# [Exercise description]
The data must be transcribed exactly, with no line missing.

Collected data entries

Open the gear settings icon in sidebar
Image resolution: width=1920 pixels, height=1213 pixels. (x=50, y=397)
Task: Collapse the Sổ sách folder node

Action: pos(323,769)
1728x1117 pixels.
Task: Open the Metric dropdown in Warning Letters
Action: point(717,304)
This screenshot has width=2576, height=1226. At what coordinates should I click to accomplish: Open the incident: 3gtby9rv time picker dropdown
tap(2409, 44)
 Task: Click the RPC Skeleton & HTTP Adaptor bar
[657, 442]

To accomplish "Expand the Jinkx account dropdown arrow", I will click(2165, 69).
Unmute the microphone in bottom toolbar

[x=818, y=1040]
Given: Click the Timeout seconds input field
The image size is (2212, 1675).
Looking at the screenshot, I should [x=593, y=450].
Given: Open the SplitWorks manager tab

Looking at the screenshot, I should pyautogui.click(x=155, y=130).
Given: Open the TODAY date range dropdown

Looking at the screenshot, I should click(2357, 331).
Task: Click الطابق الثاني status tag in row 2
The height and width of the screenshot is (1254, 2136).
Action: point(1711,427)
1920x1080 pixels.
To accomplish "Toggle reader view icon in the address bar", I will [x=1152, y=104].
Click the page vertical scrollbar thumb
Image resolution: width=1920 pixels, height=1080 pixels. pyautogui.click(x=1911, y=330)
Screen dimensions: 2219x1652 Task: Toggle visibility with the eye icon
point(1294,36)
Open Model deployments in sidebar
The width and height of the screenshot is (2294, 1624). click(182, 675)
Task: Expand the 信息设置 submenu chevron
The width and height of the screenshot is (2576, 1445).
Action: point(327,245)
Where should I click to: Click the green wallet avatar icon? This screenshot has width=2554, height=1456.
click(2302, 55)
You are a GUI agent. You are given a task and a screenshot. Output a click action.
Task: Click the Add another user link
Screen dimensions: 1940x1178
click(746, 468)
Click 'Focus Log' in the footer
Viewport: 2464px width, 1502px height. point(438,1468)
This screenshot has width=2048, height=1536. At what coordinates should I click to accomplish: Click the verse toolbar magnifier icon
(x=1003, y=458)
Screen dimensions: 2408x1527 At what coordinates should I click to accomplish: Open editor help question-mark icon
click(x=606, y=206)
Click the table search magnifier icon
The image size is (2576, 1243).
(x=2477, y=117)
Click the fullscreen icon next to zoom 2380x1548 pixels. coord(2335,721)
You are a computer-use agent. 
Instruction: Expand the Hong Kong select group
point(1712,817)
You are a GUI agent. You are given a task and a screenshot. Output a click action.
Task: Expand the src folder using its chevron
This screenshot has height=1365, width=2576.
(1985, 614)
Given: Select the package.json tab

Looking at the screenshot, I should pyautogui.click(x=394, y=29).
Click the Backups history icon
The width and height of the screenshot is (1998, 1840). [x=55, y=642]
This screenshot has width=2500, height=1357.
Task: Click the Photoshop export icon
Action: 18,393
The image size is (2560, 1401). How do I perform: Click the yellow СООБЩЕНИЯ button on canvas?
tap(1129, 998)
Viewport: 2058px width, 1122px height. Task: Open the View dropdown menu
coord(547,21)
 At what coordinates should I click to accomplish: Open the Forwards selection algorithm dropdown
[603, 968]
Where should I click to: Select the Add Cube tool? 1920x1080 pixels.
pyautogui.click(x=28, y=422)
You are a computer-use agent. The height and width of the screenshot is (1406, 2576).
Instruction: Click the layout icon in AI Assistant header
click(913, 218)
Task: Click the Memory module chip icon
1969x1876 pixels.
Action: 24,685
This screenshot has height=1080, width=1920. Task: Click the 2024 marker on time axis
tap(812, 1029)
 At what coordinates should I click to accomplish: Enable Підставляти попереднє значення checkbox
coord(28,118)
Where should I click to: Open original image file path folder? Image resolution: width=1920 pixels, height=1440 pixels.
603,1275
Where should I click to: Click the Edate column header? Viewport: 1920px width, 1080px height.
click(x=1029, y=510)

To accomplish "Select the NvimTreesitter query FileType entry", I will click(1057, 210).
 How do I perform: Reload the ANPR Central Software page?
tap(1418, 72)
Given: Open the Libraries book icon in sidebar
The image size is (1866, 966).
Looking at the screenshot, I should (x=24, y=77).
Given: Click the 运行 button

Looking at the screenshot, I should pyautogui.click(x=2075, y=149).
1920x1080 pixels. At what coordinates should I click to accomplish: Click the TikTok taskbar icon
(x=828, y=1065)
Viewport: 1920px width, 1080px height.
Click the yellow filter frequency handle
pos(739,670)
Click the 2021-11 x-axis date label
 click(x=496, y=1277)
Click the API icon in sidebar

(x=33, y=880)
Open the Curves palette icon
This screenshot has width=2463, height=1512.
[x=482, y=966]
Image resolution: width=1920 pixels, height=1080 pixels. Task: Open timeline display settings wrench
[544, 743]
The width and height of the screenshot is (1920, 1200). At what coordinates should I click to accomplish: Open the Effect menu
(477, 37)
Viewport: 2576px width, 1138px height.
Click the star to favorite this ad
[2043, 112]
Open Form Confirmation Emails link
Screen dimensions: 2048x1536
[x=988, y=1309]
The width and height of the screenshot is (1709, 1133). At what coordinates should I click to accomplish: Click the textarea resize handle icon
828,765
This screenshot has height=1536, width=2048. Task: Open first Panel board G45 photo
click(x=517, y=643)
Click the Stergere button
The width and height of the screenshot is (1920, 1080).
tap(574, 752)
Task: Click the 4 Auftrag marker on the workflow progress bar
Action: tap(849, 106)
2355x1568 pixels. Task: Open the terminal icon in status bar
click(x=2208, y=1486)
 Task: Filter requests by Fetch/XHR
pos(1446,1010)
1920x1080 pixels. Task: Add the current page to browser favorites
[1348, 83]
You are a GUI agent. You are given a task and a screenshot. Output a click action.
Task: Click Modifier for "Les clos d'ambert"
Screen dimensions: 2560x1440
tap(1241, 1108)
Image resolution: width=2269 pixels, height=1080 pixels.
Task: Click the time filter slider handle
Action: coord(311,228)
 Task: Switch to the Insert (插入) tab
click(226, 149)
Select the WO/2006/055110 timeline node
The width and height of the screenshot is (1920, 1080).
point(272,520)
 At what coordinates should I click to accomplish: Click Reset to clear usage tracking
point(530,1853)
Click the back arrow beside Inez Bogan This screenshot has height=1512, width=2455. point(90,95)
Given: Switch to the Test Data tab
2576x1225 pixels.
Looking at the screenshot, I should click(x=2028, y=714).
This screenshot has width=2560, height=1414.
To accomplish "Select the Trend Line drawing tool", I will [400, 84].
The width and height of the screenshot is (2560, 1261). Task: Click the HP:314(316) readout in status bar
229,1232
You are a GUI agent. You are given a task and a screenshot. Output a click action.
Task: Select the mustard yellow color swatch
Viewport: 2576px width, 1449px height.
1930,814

# [Response]
Open the gear settings icon in sidebar
Image resolution: width=1920 pixels, height=1213 pixels. (x=50, y=397)
Task: Collapse the Sổ sách folder node

Action: pos(323,769)
1728x1117 pixels.
Task: Open the Metric dropdown in Warning Letters
Action: point(717,304)
This screenshot has width=2576, height=1226. At what coordinates should I click to accomplish: Open the incident: 3gtby9rv time picker dropdown
tap(2409, 44)
 Task: Click the RPC Skeleton & HTTP Adaptor bar
[657, 442]

To accomplish "Expand the Jinkx account dropdown arrow", I will click(2165, 69).
Unmute the microphone in bottom toolbar

[x=818, y=1040]
Given: Click the Timeout seconds input field
The image size is (2212, 1675).
Looking at the screenshot, I should [x=593, y=450].
Given: Open the SplitWorks manager tab

Looking at the screenshot, I should pyautogui.click(x=155, y=130).
Given: Open the TODAY date range dropdown

Looking at the screenshot, I should click(2357, 331).
Task: Click الطابق الثاني status tag in row 2
The height and width of the screenshot is (1254, 2136).
Action: point(1711,427)
1920x1080 pixels.
To accomplish "Toggle reader view icon in the address bar", I will [x=1152, y=104].
Click the page vertical scrollbar thumb
Image resolution: width=1920 pixels, height=1080 pixels. pyautogui.click(x=1911, y=330)
Screen dimensions: 2219x1652 Task: Toggle visibility with the eye icon
point(1294,36)
Open Model deployments in sidebar
The width and height of the screenshot is (2294, 1624). click(182, 675)
Task: Expand the 信息设置 submenu chevron
The width and height of the screenshot is (2576, 1445).
Action: point(327,245)
Where should I click to: Click the green wallet avatar icon? This screenshot has width=2554, height=1456.
click(2302, 55)
You are a GUI agent. You are given a task and a screenshot. Output a click action.
Task: Click the Add another user link
Screen dimensions: 1940x1178
click(746, 468)
Click 'Focus Log' in the footer
Viewport: 2464px width, 1502px height. point(438,1468)
This screenshot has width=2048, height=1536. At what coordinates should I click to accomplish: Click the verse toolbar magnifier icon
(x=1003, y=458)
Screen dimensions: 2408x1527 At what coordinates should I click to accomplish: Open editor help question-mark icon
click(x=606, y=206)
Click the table search magnifier icon
The image size is (2576, 1243).
(x=2477, y=117)
Click the fullscreen icon next to zoom 2380x1548 pixels. coord(2335,721)
You are a computer-use agent. 
Instruction: Expand the Hong Kong select group
point(1712,817)
You are a GUI agent. You are given a task and a screenshot. Output a click action.
Task: Expand the src folder using its chevron
This screenshot has height=1365, width=2576.
(1985, 614)
Given: Select the package.json tab

Looking at the screenshot, I should pyautogui.click(x=394, y=29).
Click the Backups history icon
The width and height of the screenshot is (1998, 1840). [x=55, y=642]
This screenshot has width=2500, height=1357.
Task: Click the Photoshop export icon
Action: 18,393
The image size is (2560, 1401). How do I perform: Click the yellow СООБЩЕНИЯ button on canvas?
tap(1129, 998)
Viewport: 2058px width, 1122px height. Task: Open the View dropdown menu
coord(547,21)
 At what coordinates should I click to accomplish: Open the Forwards selection algorithm dropdown
[603, 968]
Where should I click to: Select the Add Cube tool? 1920x1080 pixels.
pyautogui.click(x=28, y=422)
You are a computer-use agent. The height and width of the screenshot is (1406, 2576).
Instruction: Click the layout icon in AI Assistant header
click(913, 218)
Task: Click the Memory module chip icon
1969x1876 pixels.
Action: 24,685
This screenshot has height=1080, width=1920. Task: Click the 2024 marker on time axis
tap(812, 1029)
 At what coordinates should I click to accomplish: Enable Підставляти попереднє значення checkbox
coord(28,118)
Where should I click to: Open original image file path folder? Image resolution: width=1920 pixels, height=1440 pixels.
603,1275
Where should I click to: Click the Edate column header? Viewport: 1920px width, 1080px height.
click(x=1029, y=510)

To accomplish "Select the NvimTreesitter query FileType entry", I will click(1057, 210).
 How do I perform: Reload the ANPR Central Software page?
tap(1418, 72)
Given: Open the Libraries book icon in sidebar
The image size is (1866, 966).
Looking at the screenshot, I should (x=24, y=77).
Given: Click the 运行 button

Looking at the screenshot, I should pyautogui.click(x=2075, y=149).
1920x1080 pixels. At what coordinates should I click to accomplish: Click the TikTok taskbar icon
(x=828, y=1065)
Viewport: 1920px width, 1080px height.
Click the yellow filter frequency handle
pos(739,670)
Click the 2021-11 x-axis date label
 click(x=496, y=1277)
Click the API icon in sidebar

(x=33, y=880)
Open the Curves palette icon
This screenshot has width=2463, height=1512.
[x=482, y=966]
Image resolution: width=1920 pixels, height=1080 pixels. Task: Open timeline display settings wrench
[544, 743]
The width and height of the screenshot is (1920, 1200). At what coordinates should I click to accomplish: Open the Effect menu
(477, 37)
Viewport: 2576px width, 1138px height.
Click the star to favorite this ad
[2043, 112]
Open Form Confirmation Emails link
Screen dimensions: 2048x1536
[x=988, y=1309]
The width and height of the screenshot is (1709, 1133). At what coordinates should I click to accomplish: Click the textarea resize handle icon
828,765
This screenshot has height=1536, width=2048. Task: Open first Panel board G45 photo
click(x=517, y=643)
Click the Stergere button
The width and height of the screenshot is (1920, 1080).
tap(574, 752)
Task: Click the 4 Auftrag marker on the workflow progress bar
Action: tap(849, 106)
2355x1568 pixels. Task: Open the terminal icon in status bar
click(x=2208, y=1486)
 Task: Filter requests by Fetch/XHR
pos(1446,1010)
1920x1080 pixels. Task: Add the current page to browser favorites
[1348, 83]
You are a GUI agent. You are given a task and a screenshot. Output a click action.
Task: Click Modifier for "Les clos d'ambert"
Screen dimensions: 2560x1440
tap(1241, 1108)
Image resolution: width=2269 pixels, height=1080 pixels.
Task: Click the time filter slider handle
Action: coord(311,228)
 Task: Switch to the Insert (插入) tab
click(226, 149)
Select the WO/2006/055110 timeline node
The width and height of the screenshot is (1920, 1080).
point(272,520)
 At what coordinates should I click to accomplish: Click Reset to clear usage tracking
point(530,1853)
Click the back arrow beside Inez Bogan This screenshot has height=1512, width=2455. point(90,95)
Given: Switch to the Test Data tab
2576x1225 pixels.
Looking at the screenshot, I should click(x=2028, y=714).
This screenshot has width=2560, height=1414.
To accomplish "Select the Trend Line drawing tool", I will [400, 84].
The width and height of the screenshot is (2560, 1261). Task: Click the HP:314(316) readout in status bar
229,1232
You are a GUI agent. You are given a task and a screenshot. Output a click action.
Task: Select the mustard yellow color swatch
Viewport: 2576px width, 1449px height.
1930,814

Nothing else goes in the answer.